Teasing out these connections—what one pair of scholars has referred to in the Mediterranean context as “regimes of connectivity”4—is still in its early phases for the Black Sea region, and the forum published in this issue [End Page 237] contributes a thematically cohesive cluster of articles around what we might term a broadly epicurean theme, exploring the rich histories of wine, food, travel, and leisure. Focused mainly on the Soviet period, although with one article on the 19th century, it considers the northern circuit from Bulgaria to Georgia, approaching the region through its manifold connections both within itself and to broader issues and other spaces, from 19th-century colonization through the Cold War.

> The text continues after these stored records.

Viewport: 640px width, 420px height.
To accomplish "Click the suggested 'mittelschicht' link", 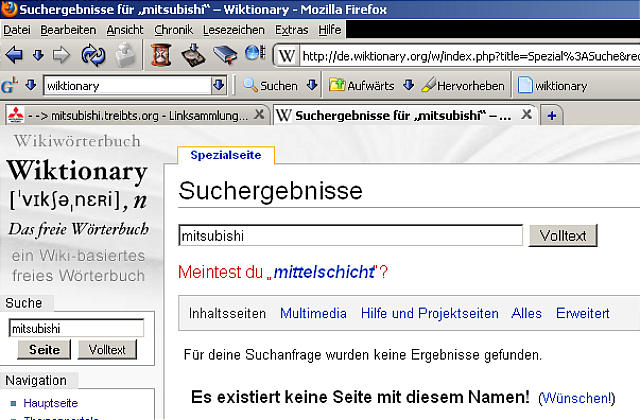I will coord(324,271).
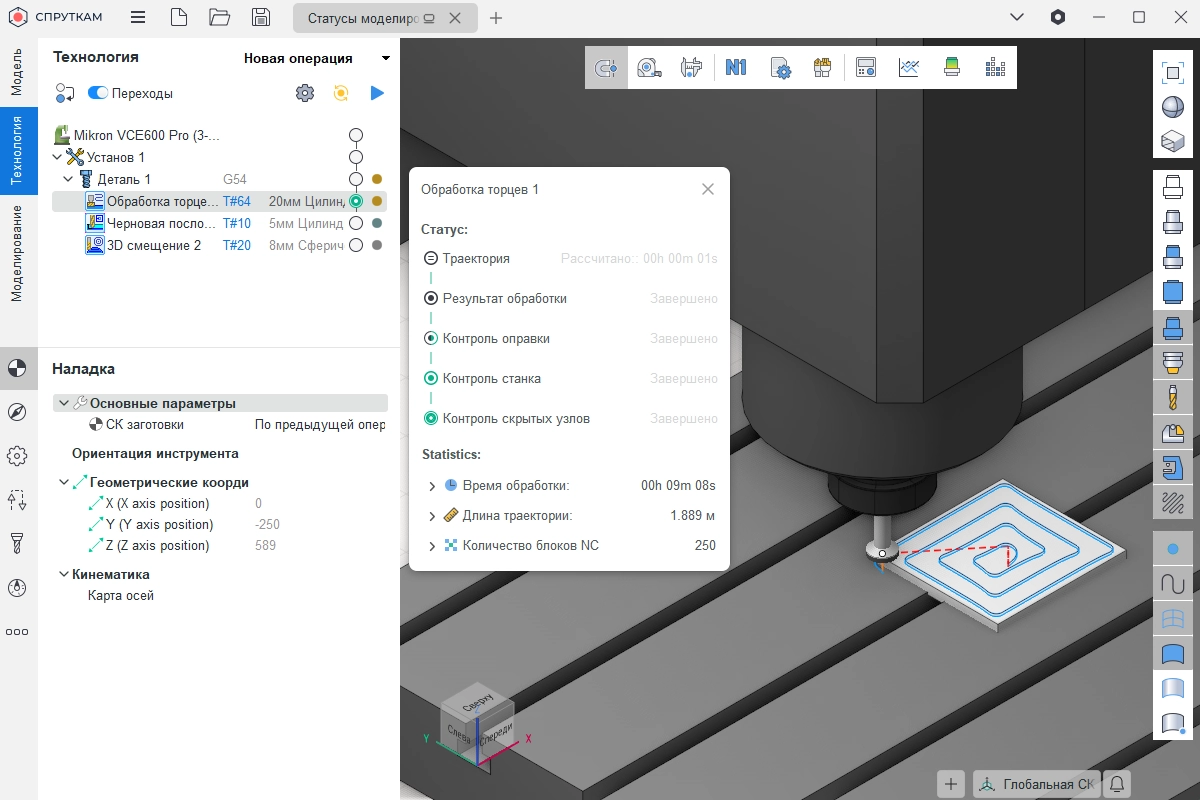Run calculation with the blue play button
1200x800 pixels.
[377, 93]
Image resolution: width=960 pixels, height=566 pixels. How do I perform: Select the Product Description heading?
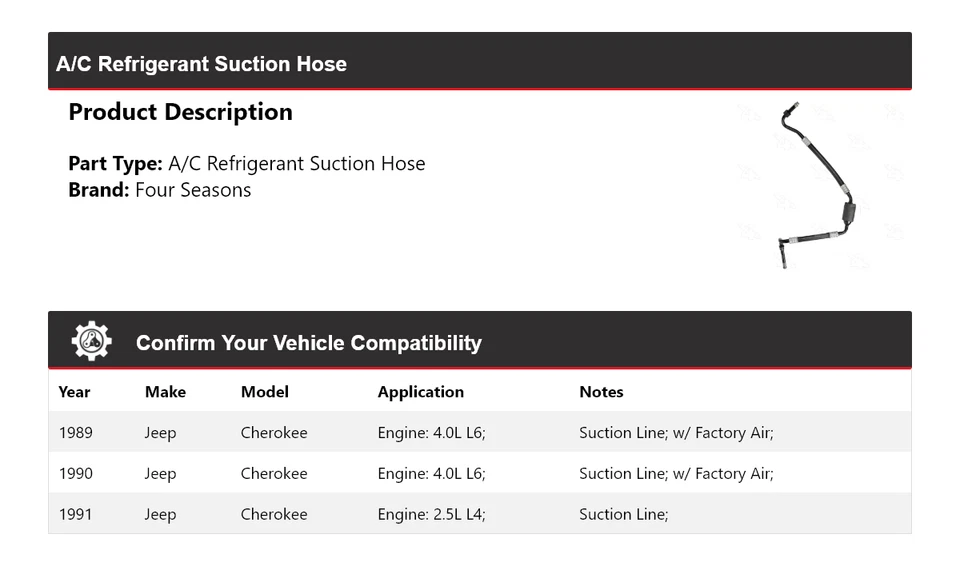point(180,112)
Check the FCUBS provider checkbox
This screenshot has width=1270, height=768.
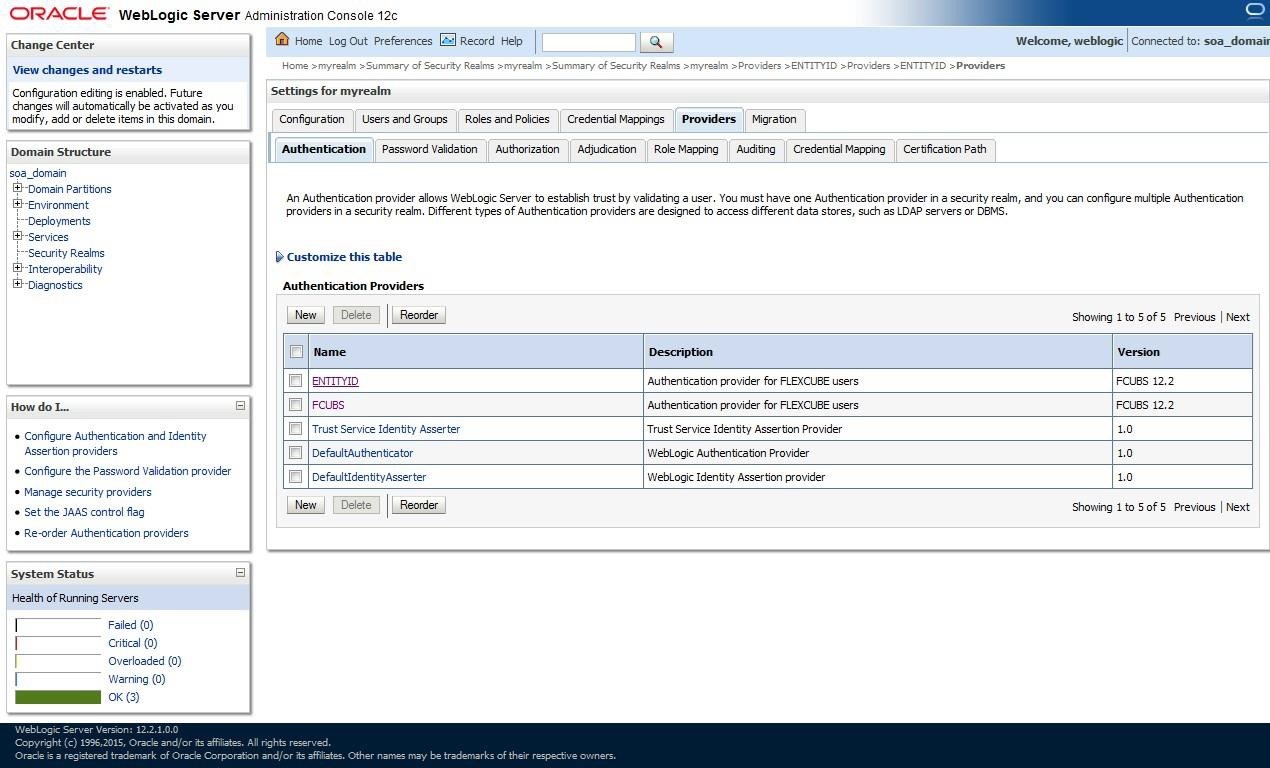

Johanna Conterio examines the Black Sea as a center of health and tourism. The Soviet Union and other communist states studied tourist systems and practices in the West, incorporating certain aspects of the capitalist spa culture into the socialist Black Sea littoral after World War II. Bulgaria and the Soviet Union, among other countries, exchanged information and ideas as well as tourists, creating networks of consumption, recreation, and health services that served to integrate the region and to create a distinctly Soviet style of leisure that was nonetheless derived, at least in part, from capitalist models. The formation of a Soviet version of consumer culture involved the expansion of food tastes and types, as Diane Koenker’s contribution notes. Georgian cuisine, grounded in a Soviet version of the Mediterranean diet, became a fundamental part of the broader Soviet identity in the Brezhnev era. Stepping into one of the many Georgian restaurants in Moscow, one could experience and participate in the Black Sea world—its aromas and spices, its folkways and costumes—so that one could almost smell the salty air.5

While it sometimes seemed as if states bordering the Black Sea had turned “their back on the sea,” preoccupied as they were with lands and bodies of waters pointing in different directions, the forum in this issue suggests that the Black Sea was as much a bridge as a border.6 The fusion of food and ideas moved Soviet culture in the direction of cosmopolitanism and toward greater variety, flavor, and color. Viniculture, as Stephen Bittner’s article suggests, built connections across ideological barriers and across many seas, bringing Napa Valley expertise, itself inspired by Italian and French models, into the Black Sea littoral. While Cold War politicians were busy constructing a vision of global politics divided by ideologies, concrete walls, barbed-wire fences, and metaphorical iron curtains, wine producers (and drinkers!) promoted the exchange of ideas, production systems, and people.

Nature was an obvious actor in this story...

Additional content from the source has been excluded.